L’Agenzia delle Entrate specifica le proroghe delle detrazioni per la riqualificazione energetica.

Redazione
A cura di “La Redazione”
Pubblicato il 19/09/2013 Aggiornato il 19/09/2013
Agenzia delle Entrate: le proroghe sulle detrazioni fiscali al 65%

Quali sono le proroghe sugli interventi di riqualificazioni energetica? Con l’entrata in vigore il 4 agosto 2013 della legge 90/2013 (conversione del Dl 63/2003) non era chiaro se le spese sostenute dal 6 giugno 2013, data di efficacia del Dl 63/2013, potessero godere delle detrazioni fiscali.
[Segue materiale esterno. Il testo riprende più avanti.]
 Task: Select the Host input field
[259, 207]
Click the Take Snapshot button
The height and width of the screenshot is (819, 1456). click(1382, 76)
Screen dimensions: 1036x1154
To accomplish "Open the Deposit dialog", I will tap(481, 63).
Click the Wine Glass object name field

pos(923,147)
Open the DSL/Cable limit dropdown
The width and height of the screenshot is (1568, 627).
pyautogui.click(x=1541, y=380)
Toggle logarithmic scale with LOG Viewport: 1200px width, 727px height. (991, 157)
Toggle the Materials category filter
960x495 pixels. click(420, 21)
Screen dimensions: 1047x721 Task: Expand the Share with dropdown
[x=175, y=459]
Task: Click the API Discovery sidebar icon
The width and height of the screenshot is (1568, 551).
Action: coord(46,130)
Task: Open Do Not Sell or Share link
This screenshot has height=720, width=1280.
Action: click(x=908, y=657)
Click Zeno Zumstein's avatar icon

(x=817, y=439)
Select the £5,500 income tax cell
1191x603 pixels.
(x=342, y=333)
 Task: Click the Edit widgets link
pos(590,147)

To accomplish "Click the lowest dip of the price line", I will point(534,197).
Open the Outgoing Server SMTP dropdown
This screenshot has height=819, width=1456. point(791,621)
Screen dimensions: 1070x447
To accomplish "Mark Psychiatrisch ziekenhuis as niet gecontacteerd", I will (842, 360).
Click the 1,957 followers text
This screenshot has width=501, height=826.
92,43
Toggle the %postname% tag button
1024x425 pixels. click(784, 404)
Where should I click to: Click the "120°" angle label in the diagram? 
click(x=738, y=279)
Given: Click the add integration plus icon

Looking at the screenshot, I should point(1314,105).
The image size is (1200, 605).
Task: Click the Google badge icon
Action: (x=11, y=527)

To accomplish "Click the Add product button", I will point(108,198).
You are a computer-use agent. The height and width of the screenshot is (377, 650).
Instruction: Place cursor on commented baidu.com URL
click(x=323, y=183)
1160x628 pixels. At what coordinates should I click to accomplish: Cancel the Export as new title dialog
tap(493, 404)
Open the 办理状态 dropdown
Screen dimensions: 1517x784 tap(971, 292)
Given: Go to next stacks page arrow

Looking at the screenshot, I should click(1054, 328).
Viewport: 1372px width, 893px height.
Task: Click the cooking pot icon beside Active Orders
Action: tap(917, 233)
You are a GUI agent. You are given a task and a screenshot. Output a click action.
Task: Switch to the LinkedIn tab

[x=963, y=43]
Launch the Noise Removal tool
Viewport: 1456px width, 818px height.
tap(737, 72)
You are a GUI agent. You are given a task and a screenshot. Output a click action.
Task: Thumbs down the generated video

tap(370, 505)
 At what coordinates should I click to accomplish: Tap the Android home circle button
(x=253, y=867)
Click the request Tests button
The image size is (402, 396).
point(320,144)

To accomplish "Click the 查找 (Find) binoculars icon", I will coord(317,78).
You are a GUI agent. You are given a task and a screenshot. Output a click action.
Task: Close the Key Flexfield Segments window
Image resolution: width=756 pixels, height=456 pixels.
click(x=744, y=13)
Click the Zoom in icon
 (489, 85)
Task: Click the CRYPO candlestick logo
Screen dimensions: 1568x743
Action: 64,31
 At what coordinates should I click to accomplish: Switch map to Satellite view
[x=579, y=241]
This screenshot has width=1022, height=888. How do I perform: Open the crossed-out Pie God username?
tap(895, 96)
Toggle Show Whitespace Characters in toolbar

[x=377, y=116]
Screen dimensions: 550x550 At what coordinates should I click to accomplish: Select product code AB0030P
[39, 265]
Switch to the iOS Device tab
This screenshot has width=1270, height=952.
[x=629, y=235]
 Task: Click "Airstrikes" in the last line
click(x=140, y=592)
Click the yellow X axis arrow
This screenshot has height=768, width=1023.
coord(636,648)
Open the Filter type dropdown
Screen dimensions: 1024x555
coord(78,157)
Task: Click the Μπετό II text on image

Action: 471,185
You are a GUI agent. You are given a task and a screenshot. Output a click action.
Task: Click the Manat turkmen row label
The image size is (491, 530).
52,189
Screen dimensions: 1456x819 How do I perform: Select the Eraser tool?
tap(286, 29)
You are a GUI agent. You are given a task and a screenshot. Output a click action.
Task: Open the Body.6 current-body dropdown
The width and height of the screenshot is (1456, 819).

A fornire l’atteso chiarimento sulle proroghe e su altre questioni interpretative della legge è stata la circolare dell’Agenzia delle Entrate 29/E/2013, datata 18 settembre 2013.

In sintesi, per quanto riguarda gli specifici interventi su singole unità immobiliari agevolati al 65% (questa detrazione Irpef o Ires è stata infatti elevata dal 55% al 65%), la proroga è fino al 31 dicembre 2013. Invece se gli interventi riguardano parti comuni degli edifici condominiali o tutte le unità immobiliari del condominio, la proroga è estesa fino al 30 giugno 2014. In più, anche le spese sostenute dal 4 agosto 2013 al 31 dicembre 2013 per le riqualificazioni antisismiche su costruzioni ricadenti nelle zone sismiche ad alta pericolosità (zone 1 e 2) possono usufruire della detrazione del 65%.

La proroga al 31 dicembre 2013 riguarda tutte le tipologie di interventi di efficienza energetica di:

  • edifici esistenti;
  • edifici esistenti, parti di edifici esistenti o unità immobiliari, riguardanti strutture opache verticali, strutture opache orizzontali (coperture e pavimenti), finestre comprensive di infissi;
  • pannelli solari per la produzione di acqua calda per usi domestici o industriali e per la copertura del fabbisogno di acqua calda in piscine, strutture sportive, case di ricovero e cura, istituti scolastici e 6 università;
  • sostituzione di impianti di climatizzazione invernale con impianti dotati di caldaie a condensazione e contestuale messa a punto del sistema di distribuzione;
  • impianti di climatizzazione invernale con pompe di calore ad alta efficienza e con impianti geotermici a bassa entalpia;
  • interventi di sostituzione di scaldacqua tradizionali con scaldacqua a pompa di calore dedicati alla produzione di acqua calda sanitaria.